According to budget documents tabled by Msunduzi Mayor, Mzi Thebolla during Monday’s full council meeting in the City Hall, electricity will increase by 7,4% in the 2022/23 financial year.
The increase will then drop to 4,4% in the next financial year.
The municipality had planned to increase electricity prices by 9,6% but revised the increase down to 7,4% after national treasury advised the local government to lower the amount.
The Msunduzi Municipality budget was tabled as residents are battling perennial water and electricity outages due to among other things, ageing infrastructure.
Thebolla, who unveiled the municipality’s R7,1 billion budget, said the bulk of the money will go towards the maintenance of the council’s infrastructure.
“Aligned to the priority being given to preserving and maintaining the city’s current infrastructure, the 2022/23 budget and MTREF (Medium Term Revenue and Expenditure Framework) provide for extensive growth in the area asset maintenance, as informed by the asset renewal strategy and repairs and maintenance plan of the city. The provision for repairs and maintenance as a percentage of property and equipment is seven percent for 2022/23,” he said.

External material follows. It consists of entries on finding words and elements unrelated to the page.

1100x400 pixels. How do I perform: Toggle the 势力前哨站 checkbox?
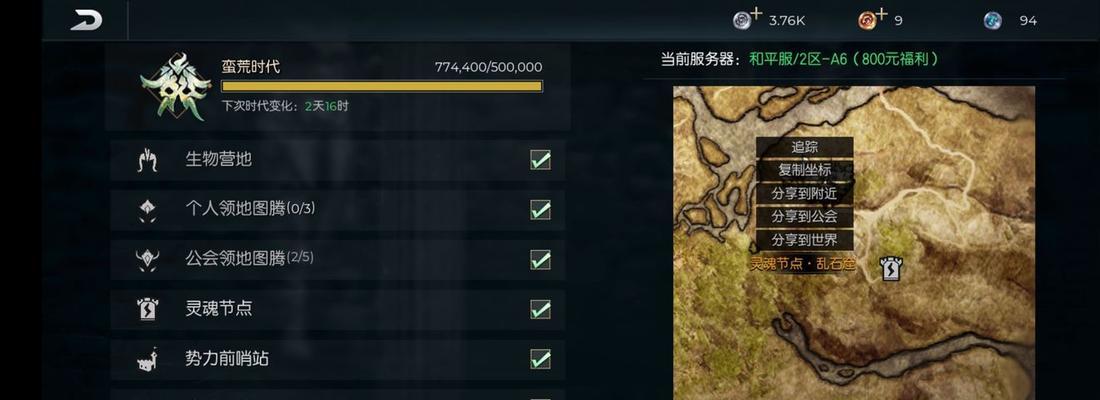[x=540, y=359]
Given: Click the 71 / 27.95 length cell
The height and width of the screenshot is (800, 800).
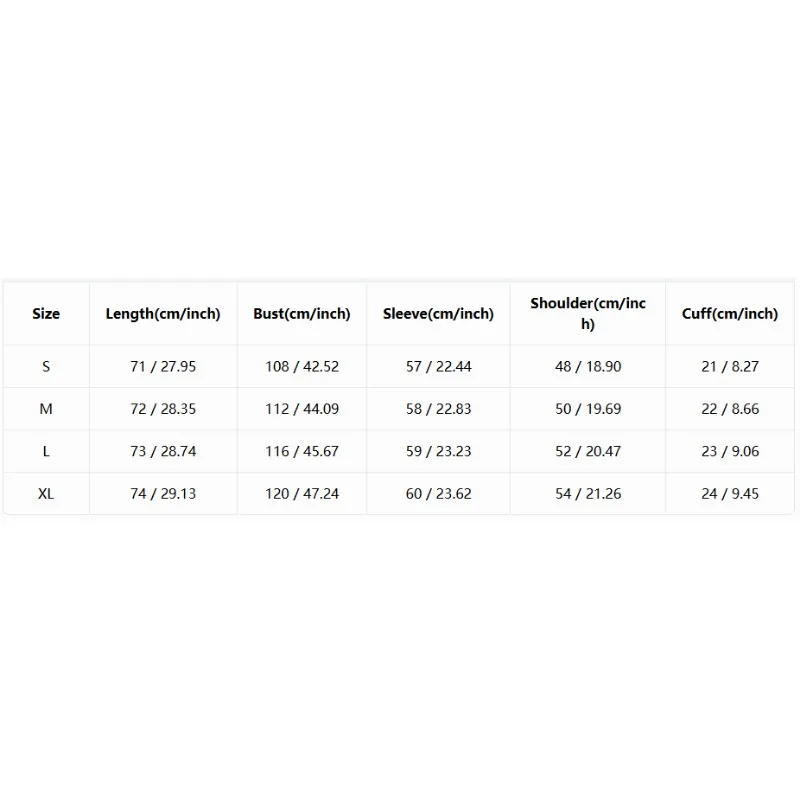Looking at the screenshot, I should (x=163, y=366).
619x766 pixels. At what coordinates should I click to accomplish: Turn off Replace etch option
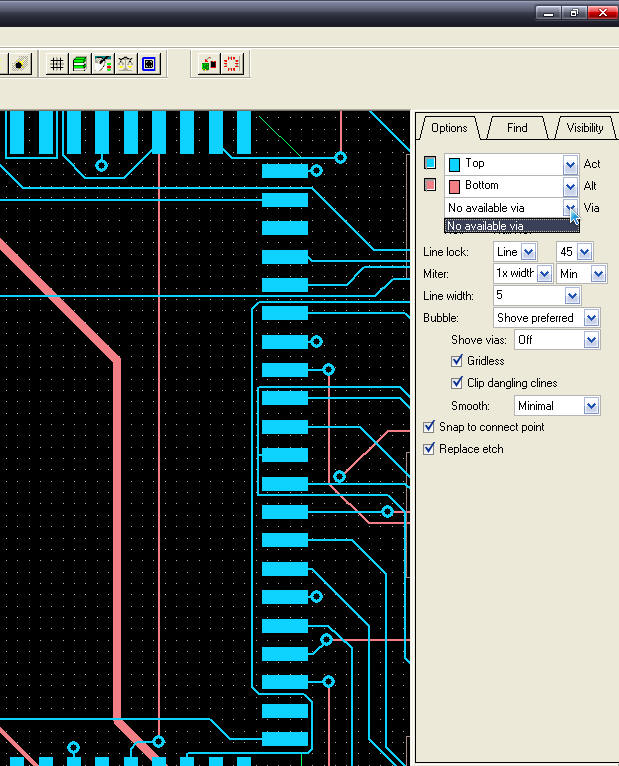coord(430,449)
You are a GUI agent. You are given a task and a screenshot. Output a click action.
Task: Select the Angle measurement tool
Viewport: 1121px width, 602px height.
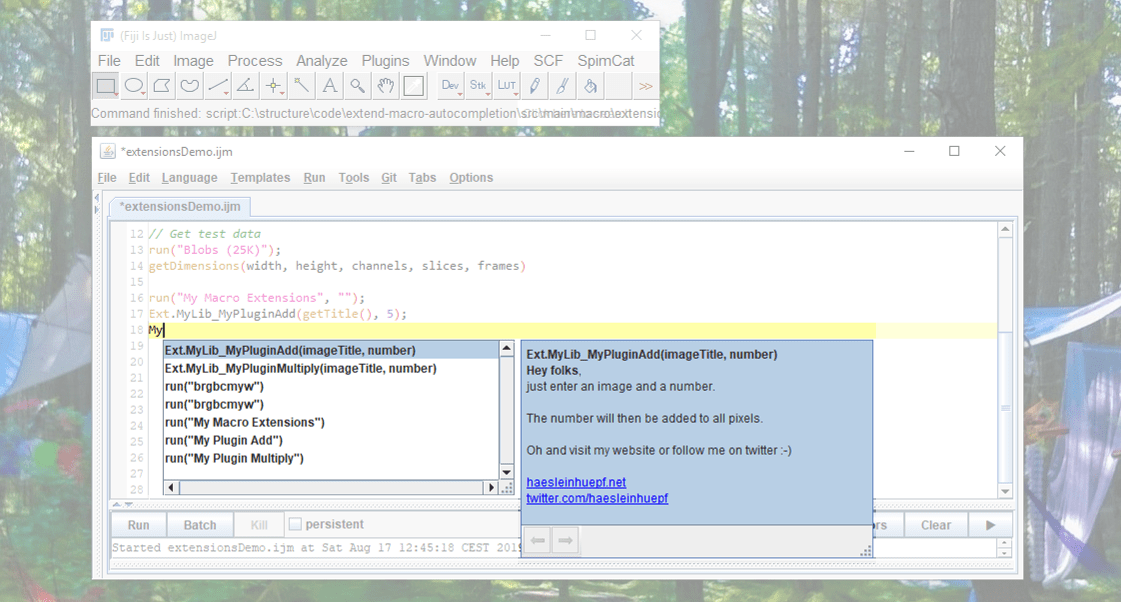pyautogui.click(x=244, y=86)
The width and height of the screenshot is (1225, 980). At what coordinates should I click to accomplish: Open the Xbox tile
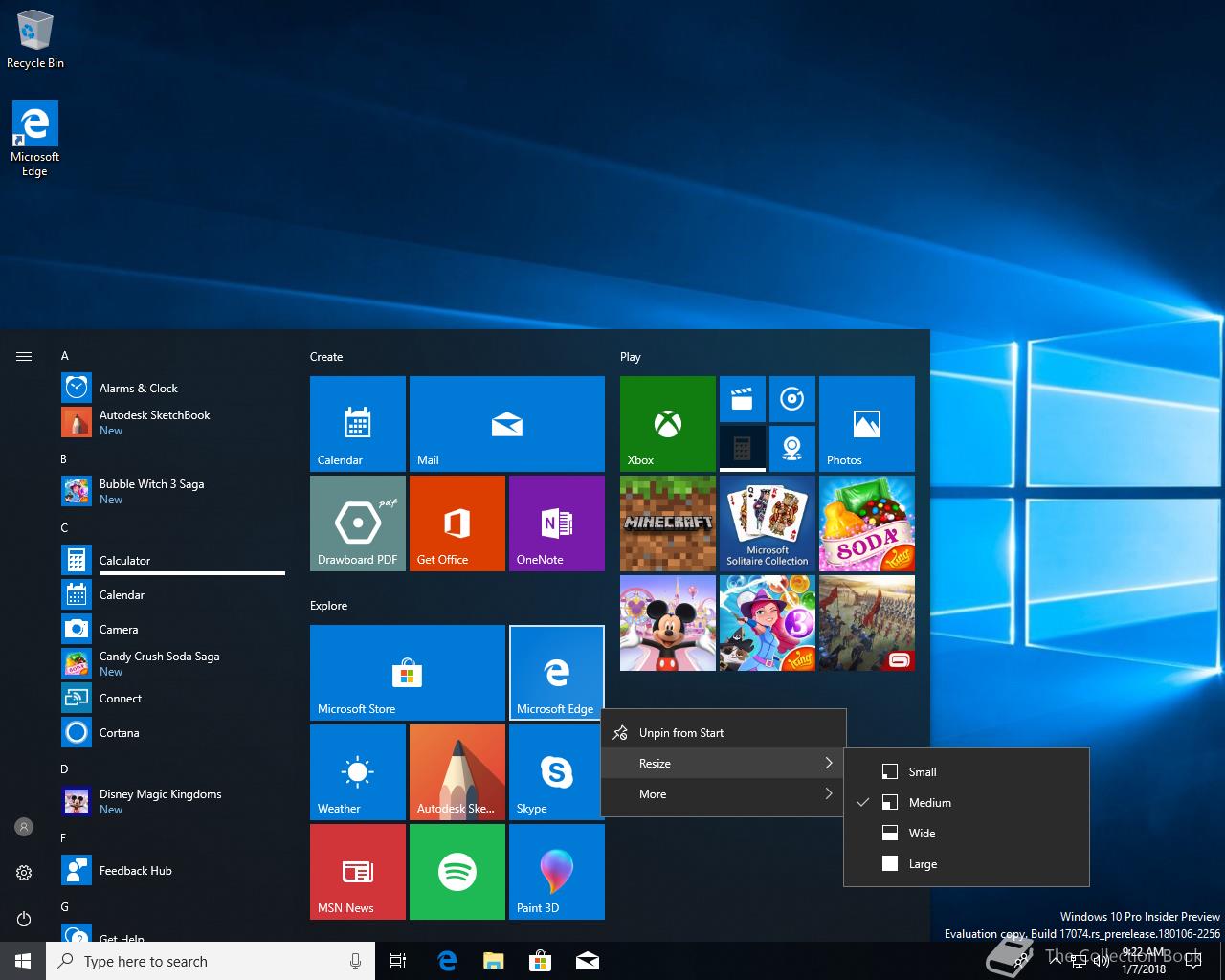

To create jobs while at the same time attending to the needs of the municipality’s poor population, the council has allocated R93,7 million to housing.
Msunduzi generates the bulk of its revenue (80%) from rates and services.
In its 2022/23 budget, the municipality announced a property rate increase of eight percent while hiking the water and refuse tariffs by 6% and 5,8% respectively.
Thebolla said the six percent water tariff increase was imposed on the municipality. “Many of the inputs that we received indicated people were not happy with the proposed increase and we understand their frustration. But this tariff hike is passed to us by the bulk supplier, there is no municipal markup,” Thebolla said.
Despite the steep increase in rates and tariffs, Thebolla could not give a guarantee that the municipality’s finances will improve in the next financial year.
“Taking into account the MFMA (Municipal Finance Management Act) provision that the budget must be funded from realistically anticipated revenue, the municipality opted to use the current revenue base for the purposes of the MTREF. A budget adjustment will be done in future when such a growth in the revenue base materialises,” he said.
While the ANC Msunduzi Caucus welcomed mayor Thebolla’s budget, opposition parties poked holes it.
DA Msunduzi caucus leader, Ross Strachan, said the budget was based on unsustainable revenue sources.
“The less than 40% contributing rate base cannot be the sole carrier of this municipality’s purse, there cannot be two separate rules for two different groups of people. We need to implement our laws without fear or favour.
“Priority must be at the forefront and core functions of basic services must be the bedrock of this municipality. This is to ensure our foundation can hold and unlock our future potential,” he said.
The ACDP said the municipality should jack up its debt collection systems instead of overburdening ratepayers.
“The proposed tariffs are simply unaffordable. The governing party has missed the perfect opportunity to say to the ratepayers, who pay our salaries, we will govern properly our tariffs will be in line with inflation,” ACDP councillor, Rienus Niemand, said.